Фрагмент текста –
- - - - - - -

Минимальная зарплата у контрактника, пока он в России, — примерно 40–60 тысяч в месяц. И за лентой плюсуется от 170 до 200 тысяч.

Про вымогательство

— Но тут еще важно понимать: среднестатистический контрактник, рядовой — его начинают обдирать с самого начала. Это, скажем так, горячие пирожки. Еще необстрелянные, необтертые. Вот контрактник пришел новый, ему приходят деньги. В каждом регионе свои выплаты, где-то доходит до 2 млн рублей. Это единовременные выплаты. Ты контракт подписал — тебе на счет сразу падает от 600 тысяч до миллиона рублей. Он еще автомат в руках не держал, а деньги на карту уже пришли. И ему тут же говорят: ты сейчас сдохнешь, если деньги не отдашь эти. Он не отдает — и вперед, на амбразуру.

Либо заплати — и не пойдешь туда [на боевое задание]. В нашей дивизии — не помню, в каком полку — просто офицеры застреливали рядовых. Их посадили, правда. Стреляли просто. Пин-код не говорил — он его пристрелил. Я это знаю, потому что это обсуждалось на совещаниях, куда я ходил. Не в бою солдаты погибли, а задвухсотили сами же.

- - - - - - -

Исходные данные –
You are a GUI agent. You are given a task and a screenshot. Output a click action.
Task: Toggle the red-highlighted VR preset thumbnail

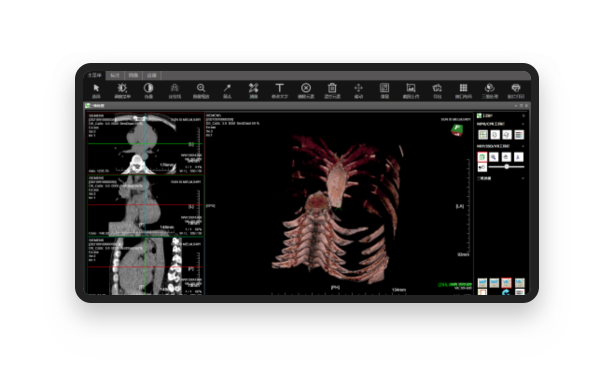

- - - - - - -

Порядок выполнения –
Ответьте на вопросы по отрывку о вымогательстве у контрактников.
(а) Какова минимальная зарплата контрактника, пока он находится в России?
(б) Какая сумма сразу поступает на счет после подписания контракта?
(в) Что стало с офицерами, которые застреливали рядовых?
Данные для выполнения задания не понадобятся.

Решение задания –
(а) Примерно 40–60 тысяч рублей в месяц.
(б) От 600 тысяч до миллиона рублей.
(в) Их посадили.